* _RECORDS FOR THIS EXERCISE_:

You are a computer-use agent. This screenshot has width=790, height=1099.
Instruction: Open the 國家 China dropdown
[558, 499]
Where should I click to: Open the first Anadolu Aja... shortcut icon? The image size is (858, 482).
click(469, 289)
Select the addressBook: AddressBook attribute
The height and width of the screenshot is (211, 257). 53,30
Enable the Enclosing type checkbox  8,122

* * *

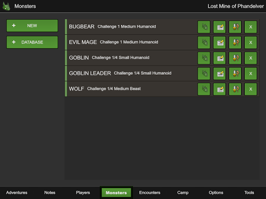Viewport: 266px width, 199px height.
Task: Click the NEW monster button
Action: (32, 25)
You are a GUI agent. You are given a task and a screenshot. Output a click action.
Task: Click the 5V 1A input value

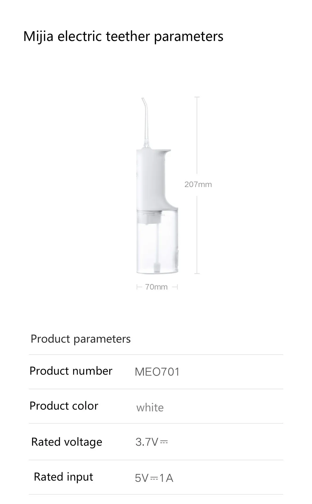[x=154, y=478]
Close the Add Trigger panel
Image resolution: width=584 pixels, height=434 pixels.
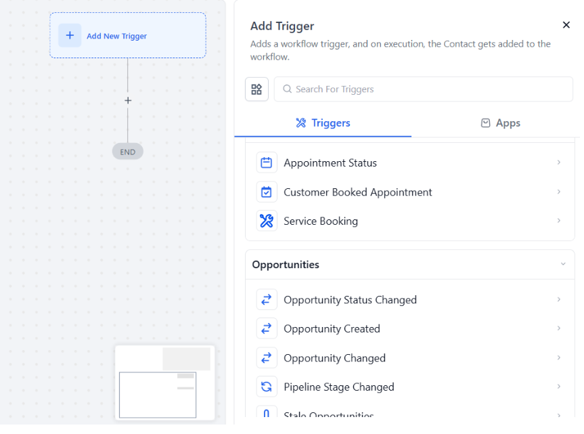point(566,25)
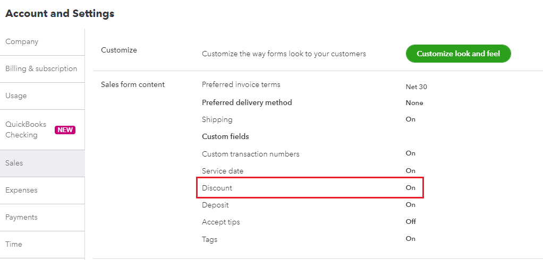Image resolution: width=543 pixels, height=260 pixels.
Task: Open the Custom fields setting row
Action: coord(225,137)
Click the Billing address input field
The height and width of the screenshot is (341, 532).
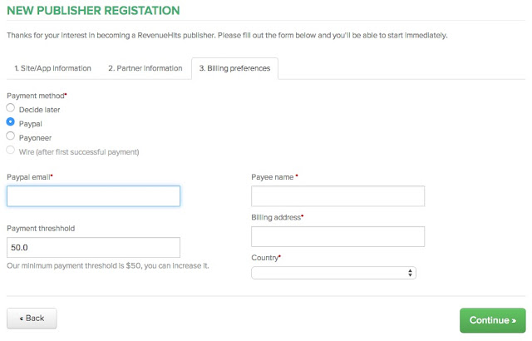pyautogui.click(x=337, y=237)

---

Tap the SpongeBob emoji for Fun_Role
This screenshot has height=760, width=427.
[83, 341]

* _EXERCISE REQUIREMENTS_:
Take the lines above from the one containing "You are a computer-use" to the one containing "Enable the Enclosing" and retype them exactly, both ends included, with nothing added.

* _SOLUTION FOR THIS EXERCISE_:
You are a computer-use agent. This screenshot has width=790, height=1099.
Instruction: Open the 國家 China dropdown
[558, 499]
Where should I click to: Open the first Anadolu Aja... shortcut icon? The image size is (858, 482).
click(469, 289)
Select the addressBook: AddressBook attribute
The height and width of the screenshot is (211, 257). 53,30
Enable the Enclosing type checkbox  8,122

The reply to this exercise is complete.